▸ THE PROBLEM:
Write back each entry precisely as it is given.

(Collection entries)

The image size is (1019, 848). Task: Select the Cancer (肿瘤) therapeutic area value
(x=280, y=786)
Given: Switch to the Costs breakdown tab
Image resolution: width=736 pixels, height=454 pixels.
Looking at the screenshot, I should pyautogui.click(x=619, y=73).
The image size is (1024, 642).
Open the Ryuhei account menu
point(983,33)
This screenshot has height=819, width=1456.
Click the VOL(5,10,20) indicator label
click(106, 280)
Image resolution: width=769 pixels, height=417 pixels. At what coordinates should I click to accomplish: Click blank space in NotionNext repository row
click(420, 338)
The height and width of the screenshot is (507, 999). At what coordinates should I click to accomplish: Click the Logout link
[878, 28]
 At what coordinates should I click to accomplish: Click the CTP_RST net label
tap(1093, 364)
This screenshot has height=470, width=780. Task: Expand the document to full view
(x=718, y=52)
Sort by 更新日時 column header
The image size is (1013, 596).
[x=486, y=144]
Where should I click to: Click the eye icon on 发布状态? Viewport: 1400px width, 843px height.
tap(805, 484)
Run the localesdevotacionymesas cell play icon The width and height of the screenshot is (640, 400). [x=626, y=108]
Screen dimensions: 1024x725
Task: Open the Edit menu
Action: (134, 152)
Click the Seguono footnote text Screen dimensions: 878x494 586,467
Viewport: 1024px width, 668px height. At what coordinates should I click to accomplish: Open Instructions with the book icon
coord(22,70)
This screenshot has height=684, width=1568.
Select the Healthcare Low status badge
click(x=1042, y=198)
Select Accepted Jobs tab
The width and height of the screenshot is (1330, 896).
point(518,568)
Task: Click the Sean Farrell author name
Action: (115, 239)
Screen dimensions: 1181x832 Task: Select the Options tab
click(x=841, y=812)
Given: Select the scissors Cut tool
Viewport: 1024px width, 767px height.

▸ FINISHED TASK:
The image size is (1019, 848). Task: Select the Cancer (肿瘤) therapeutic area value
(x=280, y=786)
Given: Switch to the Costs breakdown tab
Image resolution: width=736 pixels, height=454 pixels.
Looking at the screenshot, I should pyautogui.click(x=619, y=73).
The image size is (1024, 642).
Open the Ryuhei account menu
point(983,33)
This screenshot has height=819, width=1456.
Click the VOL(5,10,20) indicator label
click(106, 280)
Image resolution: width=769 pixels, height=417 pixels. At what coordinates should I click to accomplish: Click blank space in NotionNext repository row
click(420, 338)
The height and width of the screenshot is (507, 999). At what coordinates should I click to accomplish: Click the Logout link
[878, 28]
 At what coordinates should I click to accomplish: Click the CTP_RST net label
tap(1093, 364)
This screenshot has height=470, width=780. Task: Expand the document to full view
(x=718, y=52)
Sort by 更新日時 column header
The image size is (1013, 596).
[x=486, y=144]
Where should I click to: Click the eye icon on 发布状态? Viewport: 1400px width, 843px height.
tap(805, 484)
Run the localesdevotacionymesas cell play icon The width and height of the screenshot is (640, 400). [x=626, y=108]
Screen dimensions: 1024x725
Task: Open the Edit menu
Action: (134, 152)
Click the Seguono footnote text Screen dimensions: 878x494 586,467
Viewport: 1024px width, 668px height. At what coordinates should I click to accomplish: Open Instructions with the book icon
coord(22,70)
This screenshot has height=684, width=1568.
Select the Healthcare Low status badge
click(x=1042, y=198)
Select Accepted Jobs tab
The width and height of the screenshot is (1330, 896).
point(518,568)
Task: Click the Sean Farrell author name
Action: (115, 239)
Screen dimensions: 1181x832 Task: Select the Options tab
click(x=841, y=812)
Given: Select the scissors Cut tool
Viewport: 1024px width, 767px height.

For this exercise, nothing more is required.